## Start PROVIDED DATA

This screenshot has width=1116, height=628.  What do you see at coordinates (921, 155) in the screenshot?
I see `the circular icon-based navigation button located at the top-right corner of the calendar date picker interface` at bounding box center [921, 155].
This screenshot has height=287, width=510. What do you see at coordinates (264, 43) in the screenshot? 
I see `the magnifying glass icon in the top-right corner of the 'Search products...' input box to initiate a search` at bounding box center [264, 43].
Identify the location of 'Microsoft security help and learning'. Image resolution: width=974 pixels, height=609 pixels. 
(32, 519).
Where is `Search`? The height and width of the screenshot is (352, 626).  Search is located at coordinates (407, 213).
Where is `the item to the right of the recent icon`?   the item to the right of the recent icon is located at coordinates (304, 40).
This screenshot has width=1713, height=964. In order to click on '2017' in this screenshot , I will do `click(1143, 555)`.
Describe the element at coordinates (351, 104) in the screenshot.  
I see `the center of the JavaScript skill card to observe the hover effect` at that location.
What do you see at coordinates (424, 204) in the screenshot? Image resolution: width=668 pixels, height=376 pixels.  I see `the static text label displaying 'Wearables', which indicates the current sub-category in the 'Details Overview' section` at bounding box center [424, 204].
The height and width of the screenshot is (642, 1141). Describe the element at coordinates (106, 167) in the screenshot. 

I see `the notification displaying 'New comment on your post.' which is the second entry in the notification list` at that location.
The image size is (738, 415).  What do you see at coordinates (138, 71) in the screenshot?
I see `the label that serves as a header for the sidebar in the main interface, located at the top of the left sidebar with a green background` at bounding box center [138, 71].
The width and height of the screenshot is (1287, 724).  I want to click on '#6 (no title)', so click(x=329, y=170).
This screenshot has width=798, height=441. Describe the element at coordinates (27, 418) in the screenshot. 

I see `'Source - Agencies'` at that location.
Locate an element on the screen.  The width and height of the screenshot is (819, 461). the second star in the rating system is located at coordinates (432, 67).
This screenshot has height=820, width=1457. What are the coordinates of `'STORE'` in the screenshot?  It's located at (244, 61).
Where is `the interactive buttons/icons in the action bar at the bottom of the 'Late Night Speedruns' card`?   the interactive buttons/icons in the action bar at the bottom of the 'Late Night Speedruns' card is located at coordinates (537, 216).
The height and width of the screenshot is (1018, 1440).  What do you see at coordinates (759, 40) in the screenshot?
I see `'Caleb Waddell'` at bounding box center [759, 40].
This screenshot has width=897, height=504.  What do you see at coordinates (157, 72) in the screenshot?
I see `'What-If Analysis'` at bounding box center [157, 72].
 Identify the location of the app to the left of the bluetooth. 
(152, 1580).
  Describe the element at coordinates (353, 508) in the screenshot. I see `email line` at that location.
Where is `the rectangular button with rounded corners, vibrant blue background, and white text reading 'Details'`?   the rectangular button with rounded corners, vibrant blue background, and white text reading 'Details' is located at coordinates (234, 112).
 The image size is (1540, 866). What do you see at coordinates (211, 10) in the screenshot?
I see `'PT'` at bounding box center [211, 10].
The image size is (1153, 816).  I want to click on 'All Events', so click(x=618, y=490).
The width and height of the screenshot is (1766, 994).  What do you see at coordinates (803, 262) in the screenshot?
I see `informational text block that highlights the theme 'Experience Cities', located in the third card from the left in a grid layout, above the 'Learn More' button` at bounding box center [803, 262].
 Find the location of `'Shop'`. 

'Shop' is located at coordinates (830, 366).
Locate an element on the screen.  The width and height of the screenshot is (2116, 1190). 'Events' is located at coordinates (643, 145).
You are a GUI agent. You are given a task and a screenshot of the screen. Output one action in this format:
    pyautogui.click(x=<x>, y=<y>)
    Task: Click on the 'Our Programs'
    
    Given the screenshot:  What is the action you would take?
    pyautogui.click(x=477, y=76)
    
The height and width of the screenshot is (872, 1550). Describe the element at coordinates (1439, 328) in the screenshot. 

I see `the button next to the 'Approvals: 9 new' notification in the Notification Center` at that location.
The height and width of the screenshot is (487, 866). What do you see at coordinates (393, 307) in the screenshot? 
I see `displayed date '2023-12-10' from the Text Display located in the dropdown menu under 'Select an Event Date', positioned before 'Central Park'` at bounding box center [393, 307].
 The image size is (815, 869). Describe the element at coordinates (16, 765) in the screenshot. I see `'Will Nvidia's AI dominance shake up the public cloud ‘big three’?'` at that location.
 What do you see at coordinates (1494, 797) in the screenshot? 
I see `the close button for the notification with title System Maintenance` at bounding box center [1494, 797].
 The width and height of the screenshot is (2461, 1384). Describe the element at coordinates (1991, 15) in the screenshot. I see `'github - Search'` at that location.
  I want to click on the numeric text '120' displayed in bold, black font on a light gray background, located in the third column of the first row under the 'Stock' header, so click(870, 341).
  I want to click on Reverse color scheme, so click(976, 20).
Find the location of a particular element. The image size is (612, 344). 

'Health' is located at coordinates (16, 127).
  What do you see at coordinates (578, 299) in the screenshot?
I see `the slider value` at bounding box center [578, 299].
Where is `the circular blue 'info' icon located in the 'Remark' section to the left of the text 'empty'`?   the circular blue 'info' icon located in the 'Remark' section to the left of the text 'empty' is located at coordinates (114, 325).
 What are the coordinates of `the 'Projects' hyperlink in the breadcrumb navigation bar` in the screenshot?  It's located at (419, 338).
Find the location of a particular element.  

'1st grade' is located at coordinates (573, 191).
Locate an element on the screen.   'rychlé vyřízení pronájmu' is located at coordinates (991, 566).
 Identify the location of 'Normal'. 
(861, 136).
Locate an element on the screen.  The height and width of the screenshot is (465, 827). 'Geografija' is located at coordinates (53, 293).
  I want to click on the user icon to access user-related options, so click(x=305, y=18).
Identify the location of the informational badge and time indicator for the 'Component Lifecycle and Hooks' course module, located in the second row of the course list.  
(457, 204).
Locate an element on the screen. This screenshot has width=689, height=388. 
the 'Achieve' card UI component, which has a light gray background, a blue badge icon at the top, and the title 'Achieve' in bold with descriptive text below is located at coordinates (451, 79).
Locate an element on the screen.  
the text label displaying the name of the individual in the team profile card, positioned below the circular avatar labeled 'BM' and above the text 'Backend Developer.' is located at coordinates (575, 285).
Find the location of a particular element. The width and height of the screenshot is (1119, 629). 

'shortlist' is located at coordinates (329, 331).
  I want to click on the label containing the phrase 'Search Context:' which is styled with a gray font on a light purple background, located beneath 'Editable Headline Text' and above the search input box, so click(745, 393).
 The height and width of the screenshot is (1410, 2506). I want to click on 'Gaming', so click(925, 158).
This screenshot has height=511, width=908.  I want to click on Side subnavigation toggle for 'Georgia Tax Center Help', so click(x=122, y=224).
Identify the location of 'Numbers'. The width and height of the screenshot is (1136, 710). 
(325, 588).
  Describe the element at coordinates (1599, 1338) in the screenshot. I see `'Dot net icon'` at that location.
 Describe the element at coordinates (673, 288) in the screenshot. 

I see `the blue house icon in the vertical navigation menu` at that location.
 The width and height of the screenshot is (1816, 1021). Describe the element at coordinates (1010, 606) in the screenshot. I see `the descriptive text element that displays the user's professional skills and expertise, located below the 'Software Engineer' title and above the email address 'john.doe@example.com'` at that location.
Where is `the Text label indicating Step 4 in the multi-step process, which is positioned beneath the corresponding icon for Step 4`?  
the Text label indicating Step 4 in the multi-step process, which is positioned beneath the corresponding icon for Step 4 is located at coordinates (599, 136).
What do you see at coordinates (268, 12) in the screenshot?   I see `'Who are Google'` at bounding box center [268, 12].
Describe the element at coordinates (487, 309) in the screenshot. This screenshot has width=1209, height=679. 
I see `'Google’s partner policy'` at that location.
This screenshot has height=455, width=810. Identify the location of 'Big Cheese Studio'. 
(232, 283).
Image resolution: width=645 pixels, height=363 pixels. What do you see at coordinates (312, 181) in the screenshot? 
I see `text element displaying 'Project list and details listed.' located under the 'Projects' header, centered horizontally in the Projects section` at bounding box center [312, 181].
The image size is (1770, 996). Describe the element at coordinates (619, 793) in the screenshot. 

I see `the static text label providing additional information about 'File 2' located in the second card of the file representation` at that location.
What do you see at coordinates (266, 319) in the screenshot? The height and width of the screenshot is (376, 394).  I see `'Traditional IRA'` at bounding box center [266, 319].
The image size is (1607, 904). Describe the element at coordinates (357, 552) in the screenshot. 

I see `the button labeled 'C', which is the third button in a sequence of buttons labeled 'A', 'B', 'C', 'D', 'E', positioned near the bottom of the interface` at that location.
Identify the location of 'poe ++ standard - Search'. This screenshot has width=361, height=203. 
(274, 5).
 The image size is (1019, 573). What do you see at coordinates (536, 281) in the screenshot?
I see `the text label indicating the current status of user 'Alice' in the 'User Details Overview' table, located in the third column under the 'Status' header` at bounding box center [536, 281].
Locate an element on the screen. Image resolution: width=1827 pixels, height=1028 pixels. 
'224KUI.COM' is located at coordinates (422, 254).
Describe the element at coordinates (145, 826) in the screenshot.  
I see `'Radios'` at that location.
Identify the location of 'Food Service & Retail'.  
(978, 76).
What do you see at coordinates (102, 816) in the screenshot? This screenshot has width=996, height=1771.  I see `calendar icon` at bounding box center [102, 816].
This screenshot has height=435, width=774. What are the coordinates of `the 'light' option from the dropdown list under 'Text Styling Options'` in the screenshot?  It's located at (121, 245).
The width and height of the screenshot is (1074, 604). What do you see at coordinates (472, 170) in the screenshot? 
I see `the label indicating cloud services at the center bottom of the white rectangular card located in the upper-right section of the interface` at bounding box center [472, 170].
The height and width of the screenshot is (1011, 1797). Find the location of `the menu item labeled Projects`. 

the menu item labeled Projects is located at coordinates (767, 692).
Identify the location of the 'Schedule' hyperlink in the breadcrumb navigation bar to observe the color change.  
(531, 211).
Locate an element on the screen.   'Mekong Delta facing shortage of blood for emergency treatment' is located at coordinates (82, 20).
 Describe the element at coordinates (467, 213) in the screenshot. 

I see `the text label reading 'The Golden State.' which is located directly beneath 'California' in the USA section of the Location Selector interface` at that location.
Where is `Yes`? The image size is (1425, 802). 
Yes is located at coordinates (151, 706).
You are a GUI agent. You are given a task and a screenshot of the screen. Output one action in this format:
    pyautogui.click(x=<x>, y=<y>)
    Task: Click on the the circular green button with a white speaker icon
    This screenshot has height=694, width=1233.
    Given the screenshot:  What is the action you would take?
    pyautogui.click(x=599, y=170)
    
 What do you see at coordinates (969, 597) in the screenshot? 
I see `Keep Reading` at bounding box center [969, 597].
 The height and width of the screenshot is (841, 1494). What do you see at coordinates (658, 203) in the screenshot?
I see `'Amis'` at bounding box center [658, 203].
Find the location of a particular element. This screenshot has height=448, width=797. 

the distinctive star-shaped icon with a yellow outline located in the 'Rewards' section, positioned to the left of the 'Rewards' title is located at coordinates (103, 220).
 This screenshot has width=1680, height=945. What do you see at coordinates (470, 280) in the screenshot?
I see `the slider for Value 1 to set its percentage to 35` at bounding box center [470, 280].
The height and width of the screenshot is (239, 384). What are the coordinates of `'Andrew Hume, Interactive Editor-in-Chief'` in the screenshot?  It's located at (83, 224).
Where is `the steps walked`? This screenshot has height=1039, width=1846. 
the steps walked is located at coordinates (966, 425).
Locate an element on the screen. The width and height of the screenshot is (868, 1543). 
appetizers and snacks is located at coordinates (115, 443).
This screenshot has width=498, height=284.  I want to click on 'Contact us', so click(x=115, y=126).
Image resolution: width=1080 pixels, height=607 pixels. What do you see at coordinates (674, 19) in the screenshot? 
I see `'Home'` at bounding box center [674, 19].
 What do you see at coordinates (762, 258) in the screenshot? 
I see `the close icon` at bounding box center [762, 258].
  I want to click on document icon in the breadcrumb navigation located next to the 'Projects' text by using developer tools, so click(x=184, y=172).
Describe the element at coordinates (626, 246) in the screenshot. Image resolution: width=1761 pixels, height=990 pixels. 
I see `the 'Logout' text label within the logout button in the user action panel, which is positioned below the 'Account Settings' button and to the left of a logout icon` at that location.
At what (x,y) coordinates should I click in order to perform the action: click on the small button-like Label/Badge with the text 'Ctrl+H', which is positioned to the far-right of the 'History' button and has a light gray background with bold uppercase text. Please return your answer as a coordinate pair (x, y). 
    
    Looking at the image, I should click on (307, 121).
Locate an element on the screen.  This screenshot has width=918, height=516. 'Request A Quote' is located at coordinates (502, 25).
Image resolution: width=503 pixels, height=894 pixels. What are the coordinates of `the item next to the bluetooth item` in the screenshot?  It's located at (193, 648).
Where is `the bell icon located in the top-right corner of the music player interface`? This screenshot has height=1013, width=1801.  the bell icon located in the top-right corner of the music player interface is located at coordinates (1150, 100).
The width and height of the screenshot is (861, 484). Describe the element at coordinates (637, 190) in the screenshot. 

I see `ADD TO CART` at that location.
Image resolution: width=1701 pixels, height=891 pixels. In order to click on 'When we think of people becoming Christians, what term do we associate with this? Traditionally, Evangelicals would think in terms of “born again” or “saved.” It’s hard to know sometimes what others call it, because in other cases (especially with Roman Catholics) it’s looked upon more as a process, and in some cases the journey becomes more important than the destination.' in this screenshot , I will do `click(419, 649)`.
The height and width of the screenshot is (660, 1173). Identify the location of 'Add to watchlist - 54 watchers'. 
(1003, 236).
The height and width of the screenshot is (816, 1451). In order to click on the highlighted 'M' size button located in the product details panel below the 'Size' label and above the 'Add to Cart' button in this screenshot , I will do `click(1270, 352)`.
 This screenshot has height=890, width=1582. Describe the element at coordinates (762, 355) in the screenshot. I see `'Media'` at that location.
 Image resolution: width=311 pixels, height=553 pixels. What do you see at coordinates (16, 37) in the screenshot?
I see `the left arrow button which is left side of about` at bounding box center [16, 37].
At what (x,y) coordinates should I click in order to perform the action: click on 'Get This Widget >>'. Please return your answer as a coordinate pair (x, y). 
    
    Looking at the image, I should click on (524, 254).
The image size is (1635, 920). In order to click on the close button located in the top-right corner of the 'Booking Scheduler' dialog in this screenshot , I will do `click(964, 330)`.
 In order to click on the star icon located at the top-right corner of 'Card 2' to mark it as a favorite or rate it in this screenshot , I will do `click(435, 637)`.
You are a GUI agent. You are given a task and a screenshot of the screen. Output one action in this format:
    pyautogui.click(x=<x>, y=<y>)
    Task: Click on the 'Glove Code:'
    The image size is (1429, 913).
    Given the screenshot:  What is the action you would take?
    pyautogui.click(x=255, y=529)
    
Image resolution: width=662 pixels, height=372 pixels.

## End PROVIDED DATA

__TASK GOAL__. Please output the listing lines as a Markdown table with the columns Number and Line, starting with the line containing "Describe the element at coordinates (673, 288)" and going on through the line containing "blue house icon". Leave out blank lines, and number each row in the Number column.

__SOLUTION TO THIS TASK__.
| Number | Line |
|---|---|
| 1 |  Describe the element at coordinates (673, 288) in the screenshot.  |
| 2 | I see `the blue house icon in the vertical navigation menu` at that location. |